The two giant rabbits may be nonchalant at times, but whenever their precious sister is in the room, they definitely become affectionate older brother and sister. Eckert shared how Alfie tried to jump into the car seat while Amelia just sniffed. “They were both so gentle, though, so I knew they would be best friends,” Eckert added affectionately.
“She is always their center of attention,” Eckert said. “They will lay by her when she is sleeping. They tend to hover a bit, like they immediately saw her as their responsibility to protect.”
Since Bailey has been around rabbits her whole life, she loves them right back. She’ll often roll over to watch Alfie and Amelia when they come into the room, and also loves feeding them treats. The rabbits are both Flemish giants, who can weigh upwards of 20 pounds, so they’re the perfect-sized friends for her.
Other than her family, Bailey has her two zealous giant bunny friends that keep watch over her. Alfie would thump if Bailey is crying. It may be his way of showing disapproval towards the person or object that made his little sister upset. Both of them tend to sniff Bailey just to check if she is awake.
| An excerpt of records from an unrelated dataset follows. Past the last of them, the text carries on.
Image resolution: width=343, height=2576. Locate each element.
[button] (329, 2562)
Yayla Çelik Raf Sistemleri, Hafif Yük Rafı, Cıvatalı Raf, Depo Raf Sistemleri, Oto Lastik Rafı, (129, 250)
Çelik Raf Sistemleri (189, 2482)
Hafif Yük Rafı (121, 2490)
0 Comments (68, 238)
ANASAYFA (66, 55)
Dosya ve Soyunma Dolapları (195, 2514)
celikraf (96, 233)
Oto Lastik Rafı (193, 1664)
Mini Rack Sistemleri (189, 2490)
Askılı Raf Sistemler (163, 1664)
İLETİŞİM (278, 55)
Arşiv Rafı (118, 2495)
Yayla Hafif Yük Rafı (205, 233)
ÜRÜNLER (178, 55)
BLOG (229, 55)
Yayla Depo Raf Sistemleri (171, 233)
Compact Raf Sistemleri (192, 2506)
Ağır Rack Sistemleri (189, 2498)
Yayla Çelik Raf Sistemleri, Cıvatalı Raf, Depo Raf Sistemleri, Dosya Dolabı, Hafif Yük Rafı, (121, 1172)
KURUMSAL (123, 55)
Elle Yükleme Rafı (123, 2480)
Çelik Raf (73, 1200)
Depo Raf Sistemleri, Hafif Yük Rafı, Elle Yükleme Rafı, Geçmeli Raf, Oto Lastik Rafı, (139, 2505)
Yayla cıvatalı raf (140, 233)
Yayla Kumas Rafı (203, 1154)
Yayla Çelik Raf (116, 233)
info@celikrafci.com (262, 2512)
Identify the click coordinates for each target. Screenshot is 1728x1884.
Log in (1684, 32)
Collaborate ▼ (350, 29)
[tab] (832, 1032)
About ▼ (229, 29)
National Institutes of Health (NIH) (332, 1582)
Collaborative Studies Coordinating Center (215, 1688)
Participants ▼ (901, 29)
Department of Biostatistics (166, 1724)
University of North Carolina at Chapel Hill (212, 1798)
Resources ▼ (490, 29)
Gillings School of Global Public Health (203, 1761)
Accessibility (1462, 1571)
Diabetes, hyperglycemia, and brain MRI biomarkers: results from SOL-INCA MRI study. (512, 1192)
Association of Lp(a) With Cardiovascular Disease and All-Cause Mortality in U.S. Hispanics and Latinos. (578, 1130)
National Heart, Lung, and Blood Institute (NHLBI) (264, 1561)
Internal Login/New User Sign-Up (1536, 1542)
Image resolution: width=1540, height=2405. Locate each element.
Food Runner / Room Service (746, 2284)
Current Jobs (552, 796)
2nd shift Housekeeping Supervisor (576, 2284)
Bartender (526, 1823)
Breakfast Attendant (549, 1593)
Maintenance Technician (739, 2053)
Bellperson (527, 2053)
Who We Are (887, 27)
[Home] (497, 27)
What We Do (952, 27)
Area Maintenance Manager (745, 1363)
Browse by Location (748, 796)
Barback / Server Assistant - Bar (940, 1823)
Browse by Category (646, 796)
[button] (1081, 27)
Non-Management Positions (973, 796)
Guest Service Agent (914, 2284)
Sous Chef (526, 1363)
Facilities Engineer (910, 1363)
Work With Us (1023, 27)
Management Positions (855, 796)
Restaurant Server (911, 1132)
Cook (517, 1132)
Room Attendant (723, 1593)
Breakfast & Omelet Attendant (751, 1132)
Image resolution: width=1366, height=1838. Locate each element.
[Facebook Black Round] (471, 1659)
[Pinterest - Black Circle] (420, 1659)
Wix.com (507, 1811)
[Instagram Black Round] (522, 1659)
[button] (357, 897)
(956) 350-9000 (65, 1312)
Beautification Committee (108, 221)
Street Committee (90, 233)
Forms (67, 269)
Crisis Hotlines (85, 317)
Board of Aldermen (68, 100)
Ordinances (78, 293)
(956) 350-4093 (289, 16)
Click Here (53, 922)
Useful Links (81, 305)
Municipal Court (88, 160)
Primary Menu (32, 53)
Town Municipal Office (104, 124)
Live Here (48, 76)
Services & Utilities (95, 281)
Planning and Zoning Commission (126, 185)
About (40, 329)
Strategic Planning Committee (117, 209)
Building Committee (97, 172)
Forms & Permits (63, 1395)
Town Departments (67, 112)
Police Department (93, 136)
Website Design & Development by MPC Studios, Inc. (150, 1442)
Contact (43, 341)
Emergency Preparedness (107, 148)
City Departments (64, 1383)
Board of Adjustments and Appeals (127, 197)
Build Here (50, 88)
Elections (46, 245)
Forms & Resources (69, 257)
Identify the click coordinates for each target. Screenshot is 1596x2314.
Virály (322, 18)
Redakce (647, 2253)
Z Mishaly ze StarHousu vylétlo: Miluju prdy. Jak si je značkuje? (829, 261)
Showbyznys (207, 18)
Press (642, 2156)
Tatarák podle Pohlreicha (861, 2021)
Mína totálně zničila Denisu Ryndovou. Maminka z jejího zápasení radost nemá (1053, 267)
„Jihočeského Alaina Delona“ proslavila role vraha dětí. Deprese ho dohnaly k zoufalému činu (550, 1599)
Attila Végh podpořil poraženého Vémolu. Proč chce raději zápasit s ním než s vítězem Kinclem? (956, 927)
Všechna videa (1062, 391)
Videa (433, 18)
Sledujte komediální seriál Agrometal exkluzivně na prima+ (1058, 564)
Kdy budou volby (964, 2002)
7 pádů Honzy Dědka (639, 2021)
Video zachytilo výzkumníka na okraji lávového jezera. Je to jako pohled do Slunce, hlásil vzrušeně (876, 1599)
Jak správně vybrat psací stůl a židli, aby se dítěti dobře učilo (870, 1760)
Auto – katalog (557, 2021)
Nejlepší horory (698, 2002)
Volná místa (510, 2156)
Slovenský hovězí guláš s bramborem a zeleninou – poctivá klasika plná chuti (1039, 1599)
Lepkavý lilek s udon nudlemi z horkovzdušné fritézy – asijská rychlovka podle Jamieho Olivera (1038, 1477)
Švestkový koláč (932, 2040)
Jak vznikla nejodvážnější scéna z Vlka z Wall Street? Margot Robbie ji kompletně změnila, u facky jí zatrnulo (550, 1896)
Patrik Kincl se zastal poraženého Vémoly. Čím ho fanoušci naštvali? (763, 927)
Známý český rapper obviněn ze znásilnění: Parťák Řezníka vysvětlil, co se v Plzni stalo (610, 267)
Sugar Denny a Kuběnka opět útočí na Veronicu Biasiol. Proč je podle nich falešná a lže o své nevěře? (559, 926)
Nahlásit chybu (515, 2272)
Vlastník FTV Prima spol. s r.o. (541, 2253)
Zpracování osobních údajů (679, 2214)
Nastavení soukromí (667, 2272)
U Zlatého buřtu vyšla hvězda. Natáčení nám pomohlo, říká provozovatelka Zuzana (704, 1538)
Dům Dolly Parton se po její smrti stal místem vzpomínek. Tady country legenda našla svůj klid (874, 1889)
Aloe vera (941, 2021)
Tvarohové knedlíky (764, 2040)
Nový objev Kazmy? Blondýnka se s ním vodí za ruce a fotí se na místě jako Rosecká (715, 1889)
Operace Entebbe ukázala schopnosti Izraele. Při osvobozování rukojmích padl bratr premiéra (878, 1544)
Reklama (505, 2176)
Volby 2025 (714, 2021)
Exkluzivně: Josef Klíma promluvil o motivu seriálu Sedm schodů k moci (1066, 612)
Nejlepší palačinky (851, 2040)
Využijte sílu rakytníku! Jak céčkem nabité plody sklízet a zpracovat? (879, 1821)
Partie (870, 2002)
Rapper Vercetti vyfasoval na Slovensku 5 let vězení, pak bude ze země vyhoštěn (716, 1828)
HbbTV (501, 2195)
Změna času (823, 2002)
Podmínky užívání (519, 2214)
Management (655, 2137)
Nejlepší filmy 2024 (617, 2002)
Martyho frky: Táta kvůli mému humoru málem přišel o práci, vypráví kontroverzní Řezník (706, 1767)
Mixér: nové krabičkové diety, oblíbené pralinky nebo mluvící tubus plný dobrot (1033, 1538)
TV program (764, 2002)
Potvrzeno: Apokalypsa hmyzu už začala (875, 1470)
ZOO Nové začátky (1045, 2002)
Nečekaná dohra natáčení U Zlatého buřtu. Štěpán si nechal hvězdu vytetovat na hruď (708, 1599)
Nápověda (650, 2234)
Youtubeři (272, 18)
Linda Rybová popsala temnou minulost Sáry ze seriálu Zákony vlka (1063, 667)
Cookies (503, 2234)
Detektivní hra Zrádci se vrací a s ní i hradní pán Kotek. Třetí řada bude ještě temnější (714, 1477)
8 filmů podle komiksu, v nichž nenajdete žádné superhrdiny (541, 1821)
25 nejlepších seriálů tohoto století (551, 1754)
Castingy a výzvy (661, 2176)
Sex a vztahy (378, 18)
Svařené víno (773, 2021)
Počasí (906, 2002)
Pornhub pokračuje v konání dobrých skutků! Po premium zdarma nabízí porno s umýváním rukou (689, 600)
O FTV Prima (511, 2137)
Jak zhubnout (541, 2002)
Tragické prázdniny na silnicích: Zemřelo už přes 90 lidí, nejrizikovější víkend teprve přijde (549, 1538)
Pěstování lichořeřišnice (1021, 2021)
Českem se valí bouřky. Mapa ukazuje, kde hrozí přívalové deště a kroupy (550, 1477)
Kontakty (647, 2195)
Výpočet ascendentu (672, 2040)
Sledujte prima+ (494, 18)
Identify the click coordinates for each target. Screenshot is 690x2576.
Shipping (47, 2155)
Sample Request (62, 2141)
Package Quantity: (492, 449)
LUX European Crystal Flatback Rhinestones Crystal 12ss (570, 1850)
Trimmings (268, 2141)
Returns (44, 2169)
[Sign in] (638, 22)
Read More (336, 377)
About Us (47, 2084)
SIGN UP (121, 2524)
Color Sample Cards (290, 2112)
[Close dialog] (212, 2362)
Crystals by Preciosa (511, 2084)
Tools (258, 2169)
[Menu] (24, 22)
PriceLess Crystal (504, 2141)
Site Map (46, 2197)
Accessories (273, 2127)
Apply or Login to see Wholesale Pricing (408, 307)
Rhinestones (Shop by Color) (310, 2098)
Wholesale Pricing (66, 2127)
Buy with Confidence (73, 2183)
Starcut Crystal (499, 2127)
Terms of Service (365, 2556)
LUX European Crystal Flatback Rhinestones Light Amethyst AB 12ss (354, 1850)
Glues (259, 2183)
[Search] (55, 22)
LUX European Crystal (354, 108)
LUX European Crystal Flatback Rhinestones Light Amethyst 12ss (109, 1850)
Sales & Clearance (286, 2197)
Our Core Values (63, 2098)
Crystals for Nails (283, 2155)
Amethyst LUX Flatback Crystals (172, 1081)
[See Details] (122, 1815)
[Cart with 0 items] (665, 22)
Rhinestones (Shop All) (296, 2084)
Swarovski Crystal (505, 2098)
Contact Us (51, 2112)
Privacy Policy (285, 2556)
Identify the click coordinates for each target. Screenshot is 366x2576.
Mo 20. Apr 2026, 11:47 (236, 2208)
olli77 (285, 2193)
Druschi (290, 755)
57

Unfortunately, many families rehome their rabbits because some people don’t believe they can coexist with kids. While children should always be supervised and gentle with rabbits, the animals can make wonderful companions for people of all ages and often have plenty of affection to offer their humans.
Because Alfie and Amelia are so gentle with Bailey, Eckert has begun training them as official therapy rabbits, working with an organization called Pet Partners. After they become certified, they’ll begin paying regular visits to hospitals and nursing homes to meet and snuggle with patients.